A relational modeling would have two tables, again card and comments, and would list the same properties, except that I’m forced to put a reference to the card in the comment table and not in the card table. And already, even in the simplest case, I have to break my mental model of this data. I’m never going to traverse the data that way; I’ll always be laying out a page or popup of a card, its details, and its list of comments. But the relational database has forced its internal workings on me. I also have to be cognizant that at query time I can’t follow my mental model; I have to convert it to joins. I want to go card.comments, not find card, then find comments where comment.card = card.id, but I can’t.

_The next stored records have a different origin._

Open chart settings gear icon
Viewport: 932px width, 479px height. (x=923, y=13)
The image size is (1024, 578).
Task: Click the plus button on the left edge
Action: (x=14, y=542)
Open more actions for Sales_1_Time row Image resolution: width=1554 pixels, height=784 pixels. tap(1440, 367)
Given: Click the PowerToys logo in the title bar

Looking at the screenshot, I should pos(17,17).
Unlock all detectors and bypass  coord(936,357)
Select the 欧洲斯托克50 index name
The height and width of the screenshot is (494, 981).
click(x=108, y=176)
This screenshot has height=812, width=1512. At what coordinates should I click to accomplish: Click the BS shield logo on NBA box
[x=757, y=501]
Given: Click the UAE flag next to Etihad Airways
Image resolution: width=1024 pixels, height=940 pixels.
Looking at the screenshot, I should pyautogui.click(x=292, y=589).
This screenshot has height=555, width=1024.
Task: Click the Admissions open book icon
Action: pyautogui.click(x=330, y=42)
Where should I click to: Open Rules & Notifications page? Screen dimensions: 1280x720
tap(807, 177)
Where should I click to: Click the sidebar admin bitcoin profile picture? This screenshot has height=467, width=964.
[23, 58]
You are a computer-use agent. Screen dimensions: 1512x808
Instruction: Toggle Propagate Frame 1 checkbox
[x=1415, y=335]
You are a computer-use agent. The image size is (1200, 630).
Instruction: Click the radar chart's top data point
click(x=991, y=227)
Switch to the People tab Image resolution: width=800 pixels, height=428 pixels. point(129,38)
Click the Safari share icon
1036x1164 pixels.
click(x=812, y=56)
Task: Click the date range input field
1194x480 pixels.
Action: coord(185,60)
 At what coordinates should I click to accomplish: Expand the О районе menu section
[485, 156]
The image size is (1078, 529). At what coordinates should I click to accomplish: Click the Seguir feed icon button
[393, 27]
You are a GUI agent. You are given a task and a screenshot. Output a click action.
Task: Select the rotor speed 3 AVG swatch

My modeling is governed, not by how I mentally view my data or how my app uses the data, but by the internal workings of the relational database. Already, even in the simplest case, my engineering would be based on the internal workings of the database, not my app.

If the model is more complex, it stays just as nice in the graph world, but not in the relational one. For example, a card can have several assignees. In my Dgraph GraphQL model, I simply state the natural model that a card is linked to people.

type Person { ... }

type Card {
  ...
  assignees: [Person]
}

My relational model, however, gets strange. I can’t represent this. I have to create not just the person and card tables, but now a third table cardAssignment that represents this link. My queries equally changed. I can’t go card.assignees, I now have to join three blocks of data and make two projections.

As I build more of my app, this disparity grows. On the graph side, I model my data and the relationships that my app cares about. On the relational side, I’m concerned with how the database works, what tricks can I use to squeeze my model in there, how can I make this performant, do I need to de-normalized my database.

The relational model does ‘work’, but it’s more effort and adds unneeded complexity and mental gymnastics. You can even deepen your tech stack and dependencies by adding in an ORM to help you. But why? I’ve been challenged in the past by lines like “I haven’t found a case that’s modeled by a graph that can’t be modeled in a relational database”, which is likely true, but I also “haven’t seen a hole dug by an excavator that couldn’t have been dug with a shovel”. Sure, both statements are true, but would you want to be left holding the shovel!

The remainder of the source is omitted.